— Exercise prompt —
Restate, exactly as written, the entries below from the line that holds "Click the Expiry Date column header" through the line that holds "Task: Click the up chevron next to Atletas". Pictures are not part of the copy.

— Data listing —
*-*-*

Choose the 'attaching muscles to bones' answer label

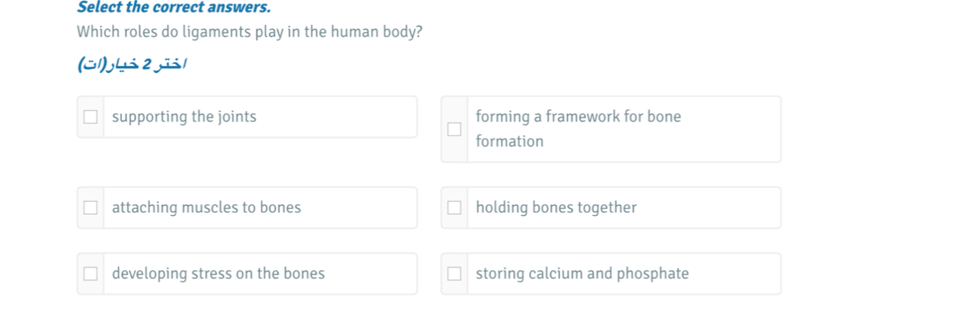pos(206,208)
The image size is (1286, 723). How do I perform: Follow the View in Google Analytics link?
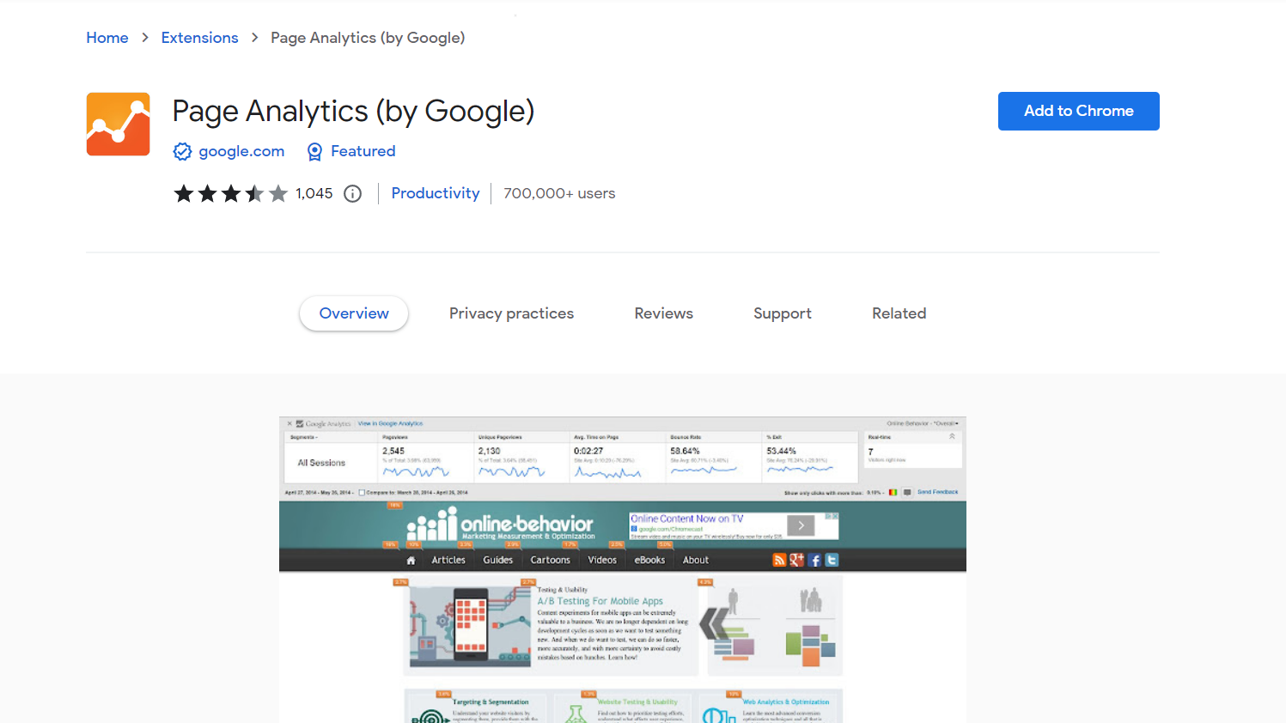click(390, 424)
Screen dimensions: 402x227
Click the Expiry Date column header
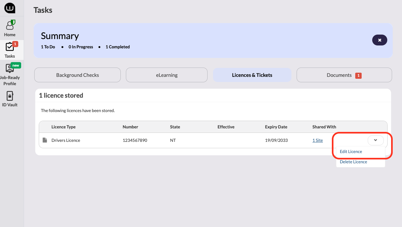276,127
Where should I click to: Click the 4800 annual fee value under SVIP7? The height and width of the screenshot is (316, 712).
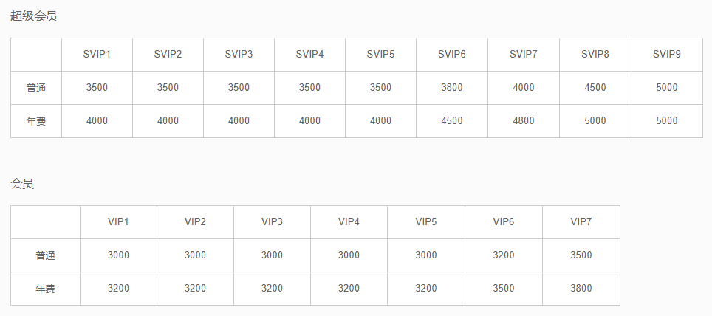tap(524, 121)
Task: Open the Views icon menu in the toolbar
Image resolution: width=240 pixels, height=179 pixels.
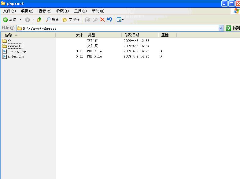Action: click(x=120, y=20)
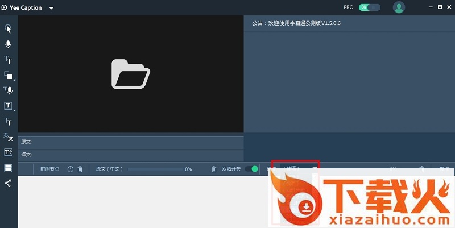The width and height of the screenshot is (455, 228).
Task: Click the shape layers tool icon
Action: point(8,75)
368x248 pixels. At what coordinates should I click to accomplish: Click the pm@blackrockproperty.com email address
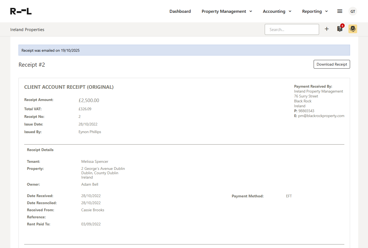[x=321, y=116]
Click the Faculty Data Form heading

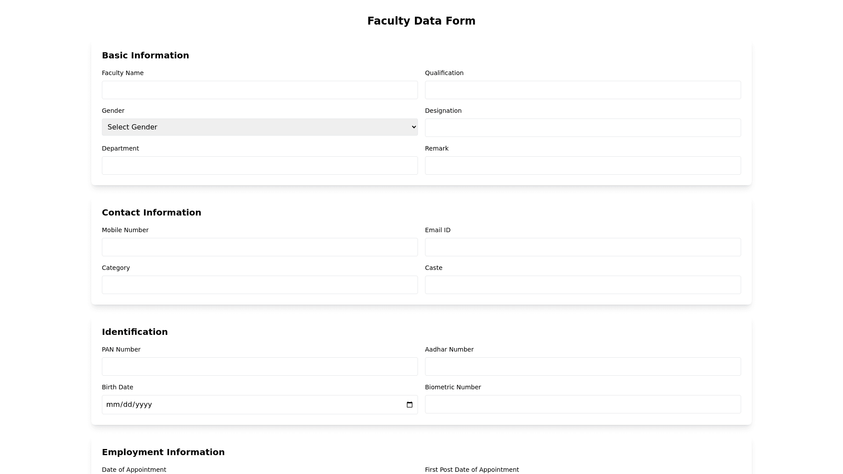[421, 21]
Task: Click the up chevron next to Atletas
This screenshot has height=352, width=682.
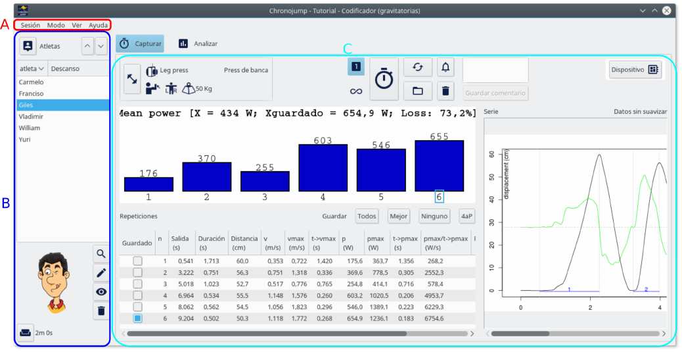Action: [x=87, y=46]
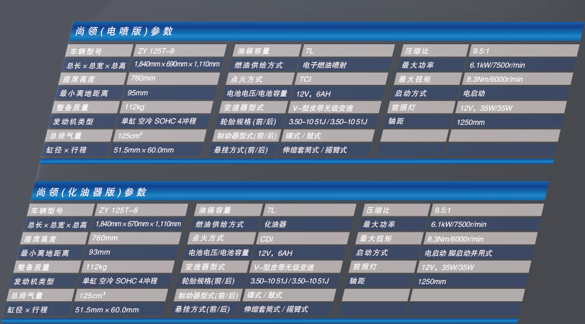Click 车辆型号 label in the 电喷版 table

(x=85, y=51)
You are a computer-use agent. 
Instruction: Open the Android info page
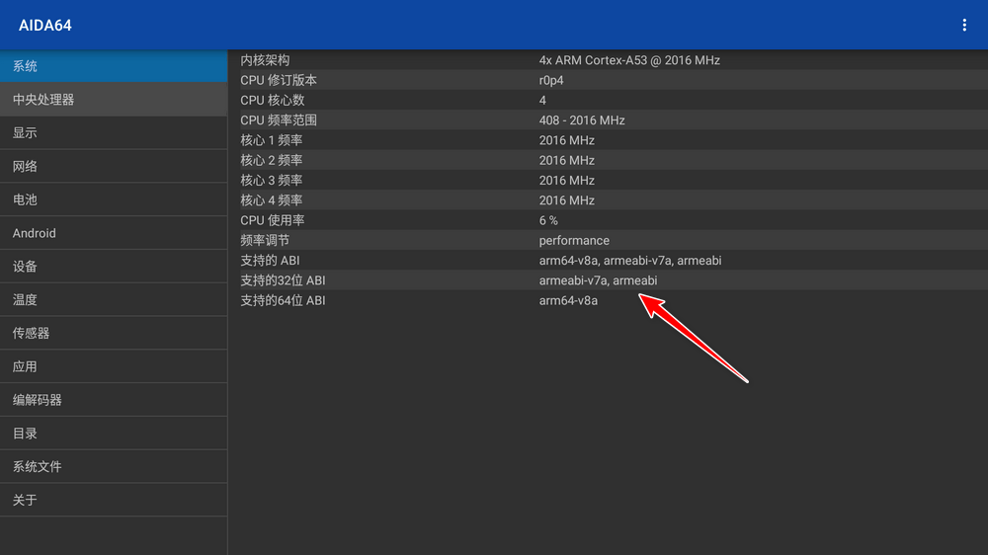click(x=114, y=233)
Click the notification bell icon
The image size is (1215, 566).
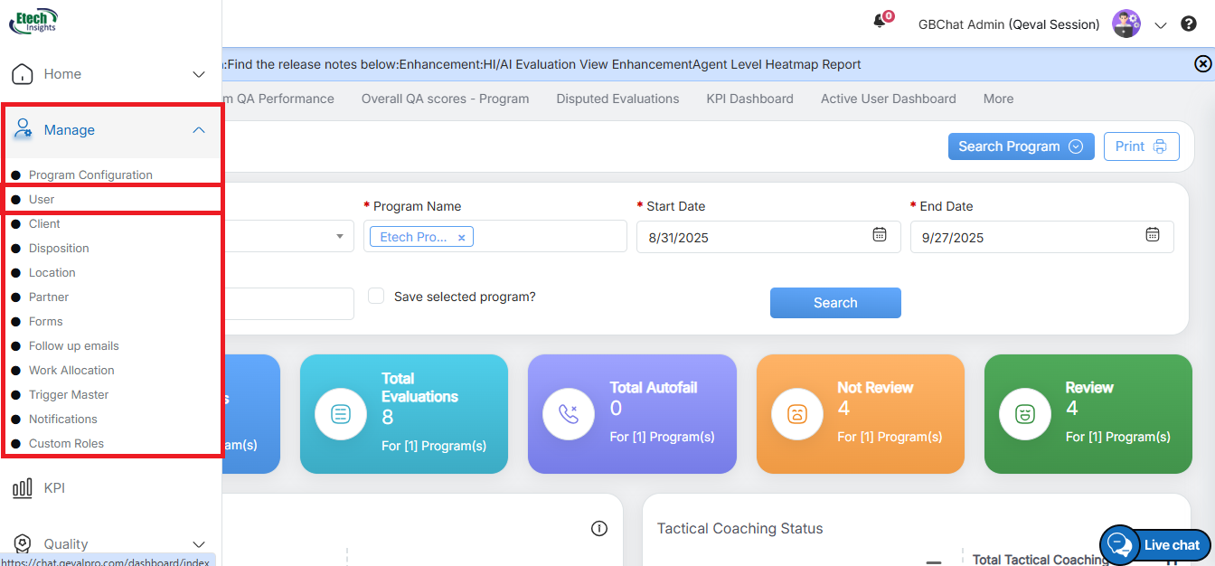point(880,22)
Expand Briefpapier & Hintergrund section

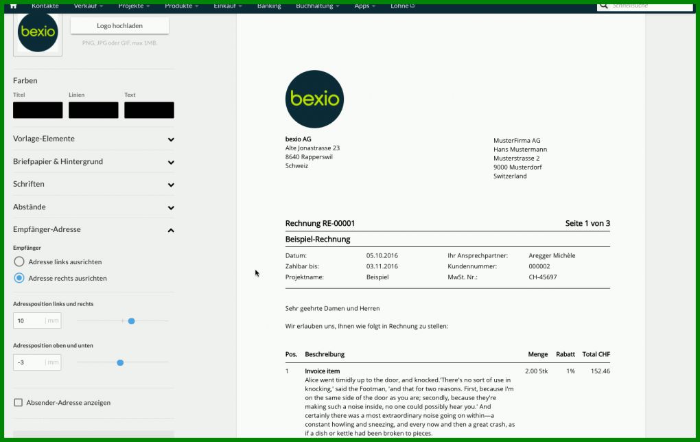(x=93, y=161)
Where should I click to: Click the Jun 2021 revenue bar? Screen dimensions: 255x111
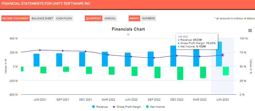[x=36, y=60]
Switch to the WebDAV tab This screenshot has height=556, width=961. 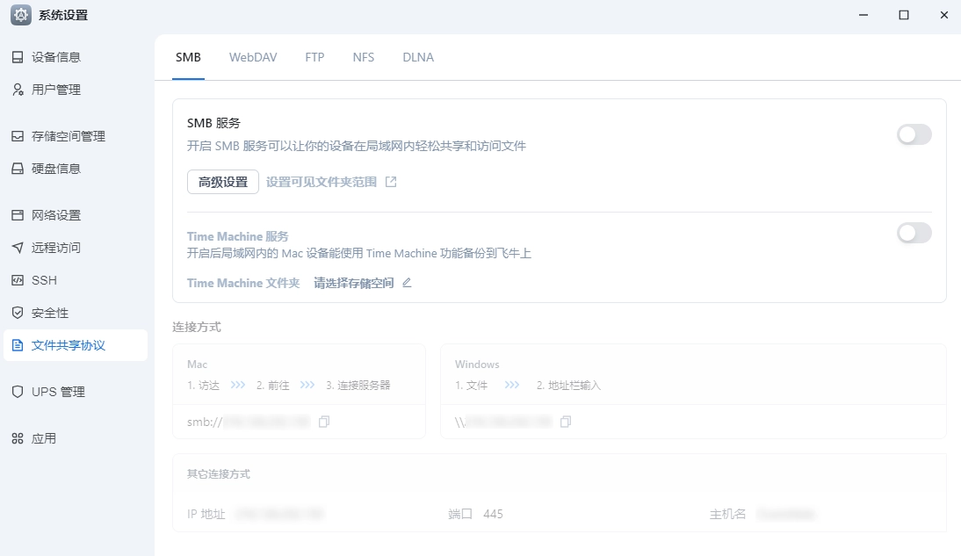tap(252, 56)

*-*-*

— Answer to the exercise —
Click the Expiry Date column header
276,127
Where should I click to: Click the 4800 annual fee value under SVIP7? The height and width of the screenshot is (316, 712).
tap(524, 121)
Task: Open the Views icon menu in the toolbar
Image resolution: width=240 pixels, height=179 pixels.
Action: click(x=120, y=20)
The width and height of the screenshot is (455, 228).
Task: Click the shape layers tool icon
Action: point(8,75)
368x248 pixels. At what coordinates should I click to accomplish: Click the pm@blackrockproperty.com email address
[x=321, y=116]
Click the Faculty Data Form heading

[421, 21]
Task: Click the up chevron next to Atletas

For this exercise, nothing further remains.